━━ Records shown
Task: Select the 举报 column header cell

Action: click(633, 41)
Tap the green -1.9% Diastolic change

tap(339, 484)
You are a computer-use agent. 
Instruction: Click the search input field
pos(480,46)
━━━━
* Work item *
Would you repeat all of the entries exactly?

* Completed exercise *
Task: Select the 举报 column header cell

Action: click(633, 41)
Tap the green -1.9% Diastolic change

tap(339, 484)
You are a computer-use agent. 
Instruction: Click the search input field
pos(480,46)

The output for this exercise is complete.